The U.S. manufacturing sector is now getting a boost from stronger overseas growth and from the recovery in the petroleum sector.  The dollar is still generally strong, but it has faded since January, giving exporters a little relief.  U.S. manufacturing confidence remains in good shape with the March ISM manufacturing index at 57.2, which is only -0.5 points below the 2-1/2 year high of 57.7 posted in Feb.

U.S. Q1 earnings growth expected to post 5-year high with help from energy rebound — The market consensus for Q1 earnings growth is +10.4% for the S&P 500 companies, according to surveys by Thomson I/B/E/S.  That would be the strongest growth rate in over 5 years, i.e., since Q3-2011 when earnings were recovering sharply from the Great Recession.

U.S. companies just nine months ago emerged from the year-long earnings recession seen from 2H-2015 through 1H-2016.  Earnings growth turned negative on (1) poor domestic and global growth, (2) the plunge in petroleum-sector earnings on OPEC’s oil-price war, and (3) the strong dollar.

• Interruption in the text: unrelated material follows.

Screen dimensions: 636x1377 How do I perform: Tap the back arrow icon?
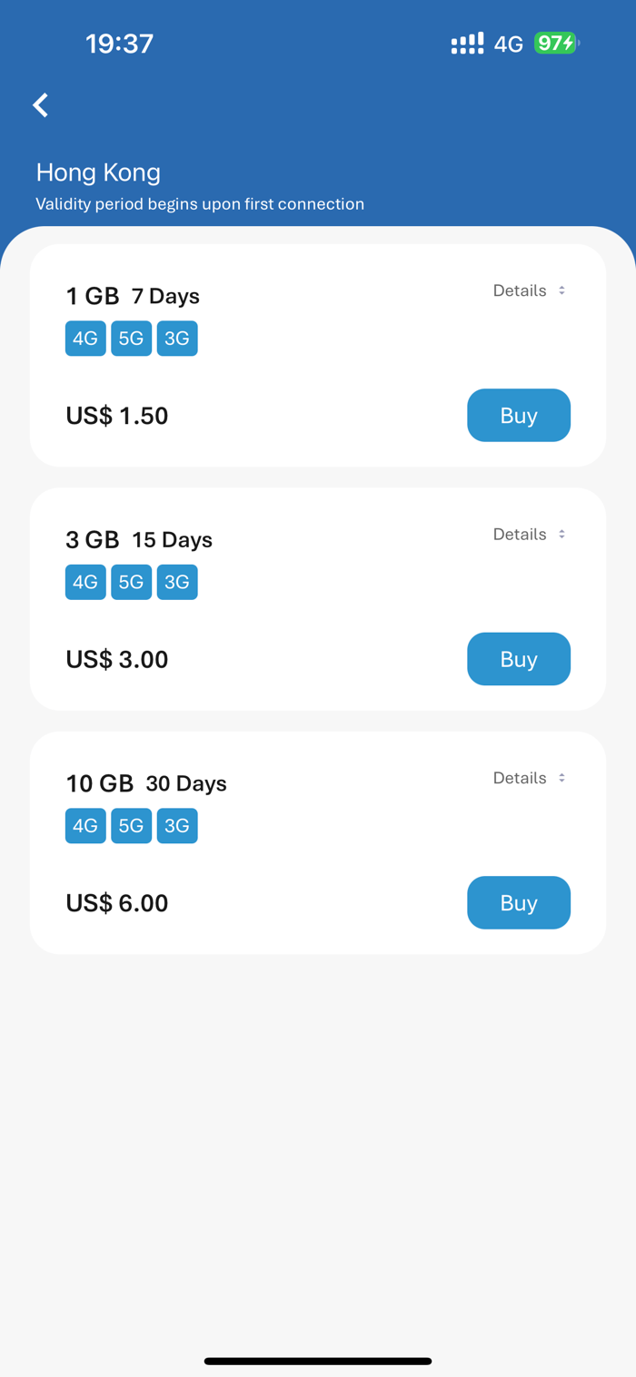click(40, 105)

Earnings growth finally turned positive again in the second half of 2016 and is now set to surge in 2017.  The market consensus is for earnings growth of +10.9% in 2017 and +12.1% in 2018.  That would follow barely positive growth of +0.2% in 2015 and +1.4% in 2016.

One caveat to the strong +10.4% consensus for Q1 earnings growth is that top-line growth is being artificially boosted to some extent by the sharp year-on-year recovery in petroleum earnings from last year’s recessionary levels.  The energy sector is expected to show nearly 6-fold earnings growth in Q1.  Excluding the energy sector, the S&P 500 index is expected to show a more modest, but still respectable, +6.5% gain.

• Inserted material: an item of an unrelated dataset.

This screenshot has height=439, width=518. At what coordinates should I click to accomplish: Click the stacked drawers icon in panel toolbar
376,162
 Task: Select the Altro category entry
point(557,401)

The S&P 500 index rallied sharply by a total of +20.6% from July 2016 to the record high posted in March 2017.  That rally has been driven mainly by the recovery in earnings that started in 2H-2016 and also by expectations for pro-growth policies from the Republicans’ sweep of the November’s election.

It remains an open question as to how much of the post-election rally was driven by the Republican agenda versus expectations for strong +10.9% earnings growth in 2017.  The stock market has so far not lost much ground despite pessimism about the Republican agenda, suggesting that strong earnings continue to provide solid underlying support for stocks.

On a sector basis, there is a wide spread for Q1 earnings expectations.  Aside from energy, earnings in Q1 are expected to be led by Financials (+17.7%), Technology (+14.7%), and Materials (+14.6%).  Meanwhile, expectations are low for consumer companies with Consumer Staples expected to show earnings growth of +2.5% and Consumer Discretionary expected to show a decline of -1.8%.  Health care is expected to show a modest gain of +2.7%.  Declines are expected for Telecom (-3.6%), and Industrials (-5.3%).